Given problem: Rewrite the records below, changing every "screenshot" to "capture" and keeping everything else the same. Leave the pictures out.
[Begin Data rows]
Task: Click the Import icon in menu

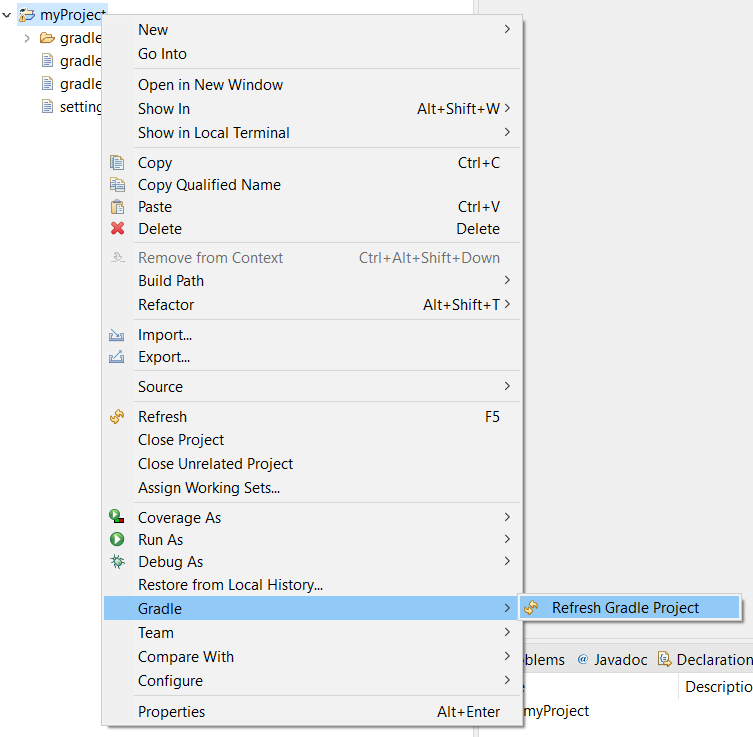Action: (117, 335)
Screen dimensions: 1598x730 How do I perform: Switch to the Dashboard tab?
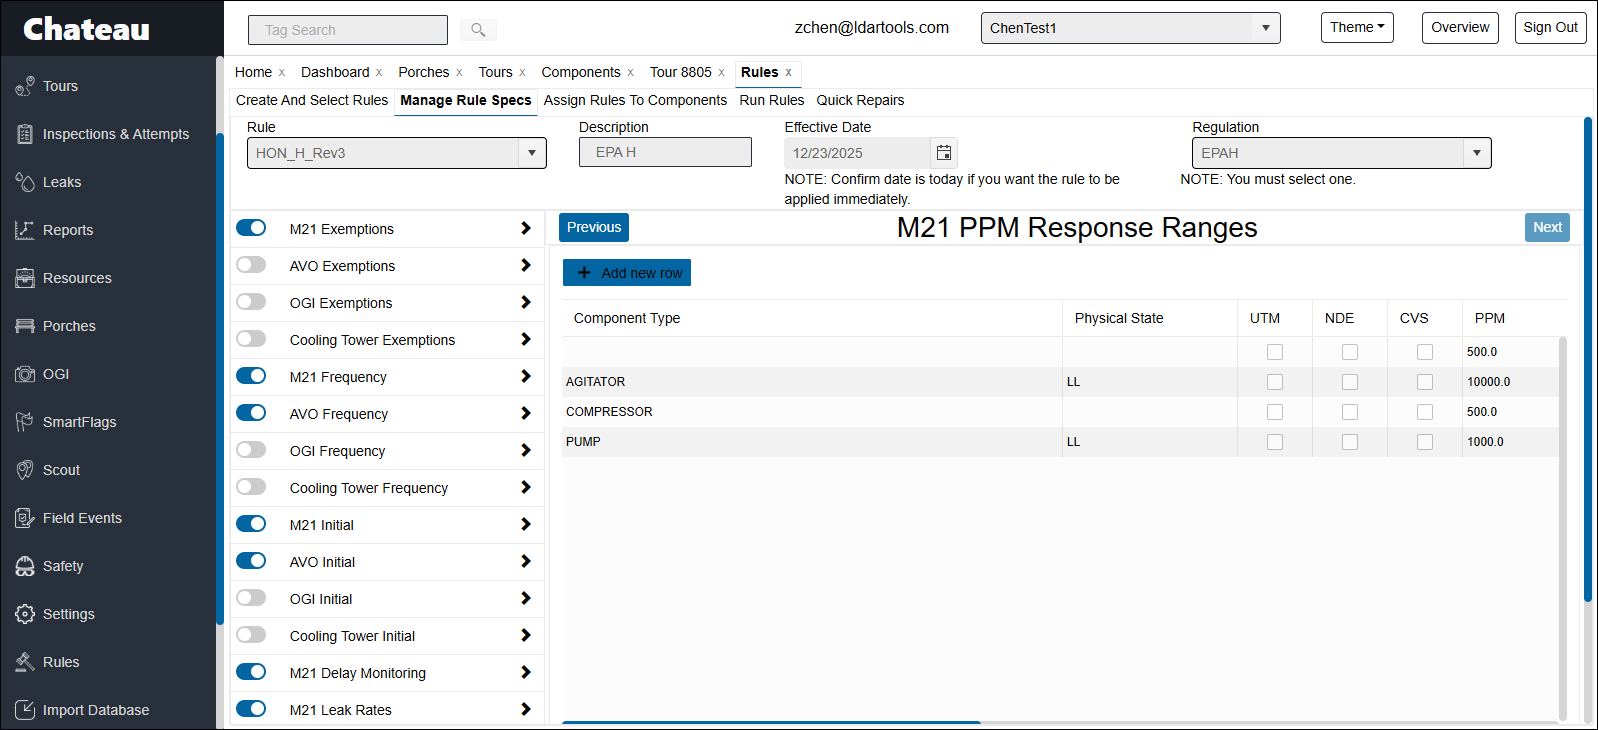click(335, 72)
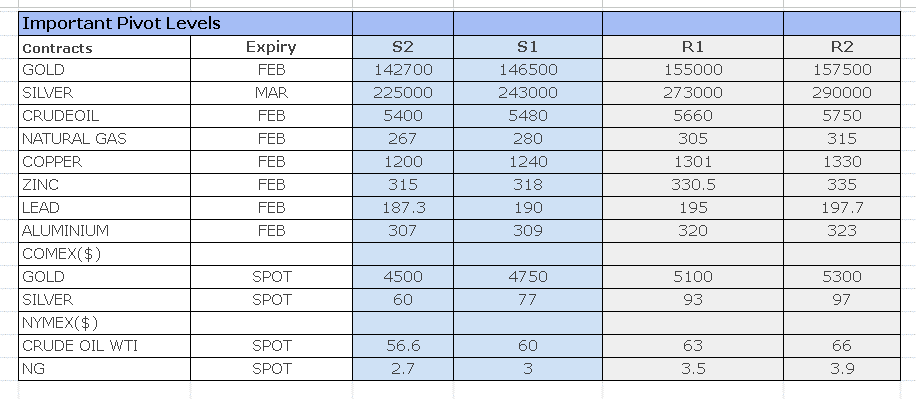Select the COMEX($) section cell
Image resolution: width=916 pixels, height=399 pixels.
coord(105,254)
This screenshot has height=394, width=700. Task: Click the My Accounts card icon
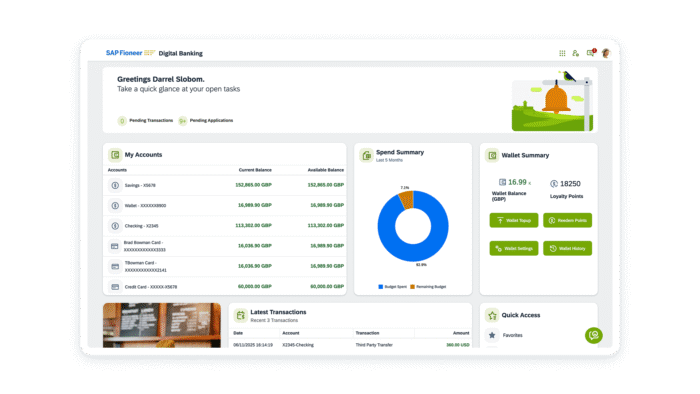click(x=115, y=155)
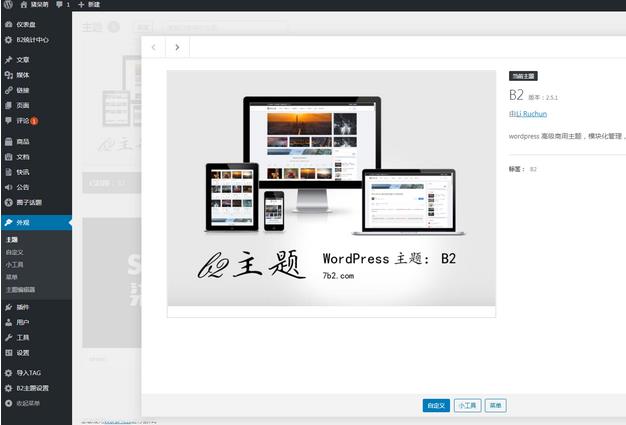Screen dimensions: 626x425
Task: Open 页面 pages in the sidebar
Action: coord(22,105)
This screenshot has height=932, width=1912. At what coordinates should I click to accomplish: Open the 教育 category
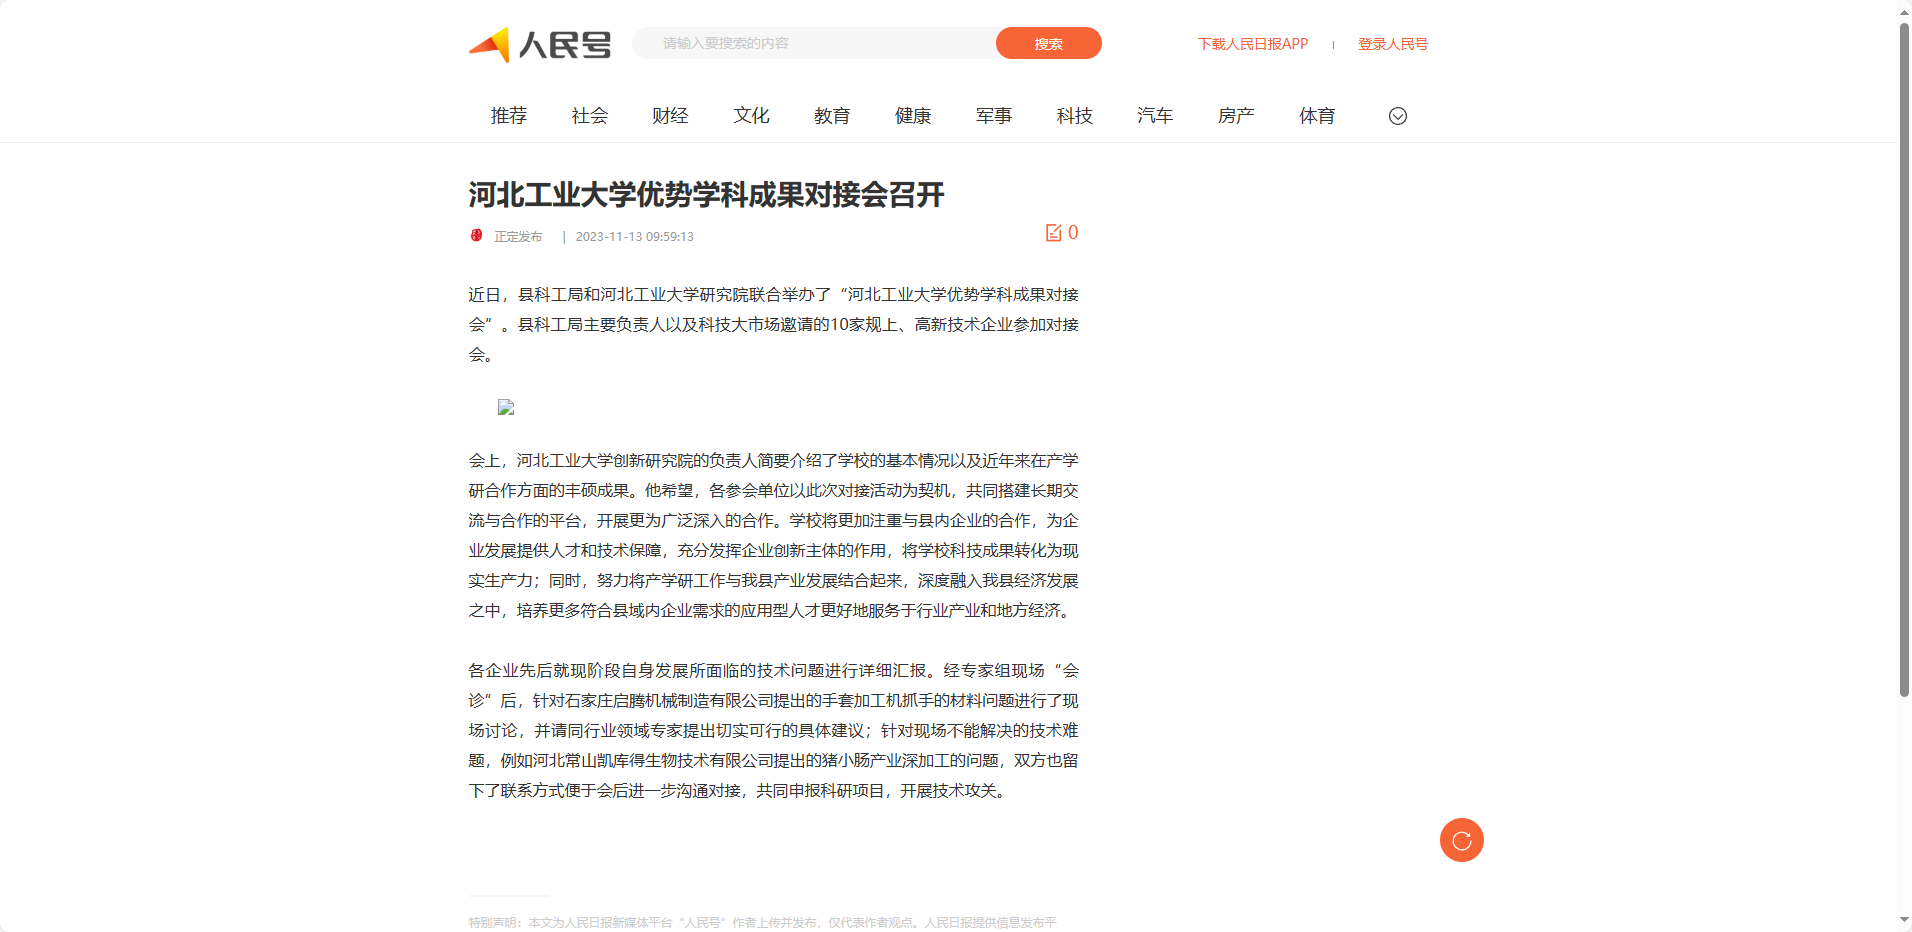tap(832, 116)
[End Data rows]
Task output:
Task: Click the Import icon in menu

Action: (117, 335)
Screen dimensions: 1598x730 How do I perform: Switch to the Dashboard tab?
click(335, 72)
Select the COMEX($) section cell
Image resolution: width=916 pixels, height=399 pixels.
coord(105,254)
This capture has height=394, width=700. Task: Click the My Accounts card icon
click(x=115, y=155)
Screen dimensions: 626x425
Task: Open 页面 pages in the sidebar
Action: coord(22,105)
This capture has height=932, width=1912. At what coordinates should I click to accomplish: Open the 教育 category
tap(832, 116)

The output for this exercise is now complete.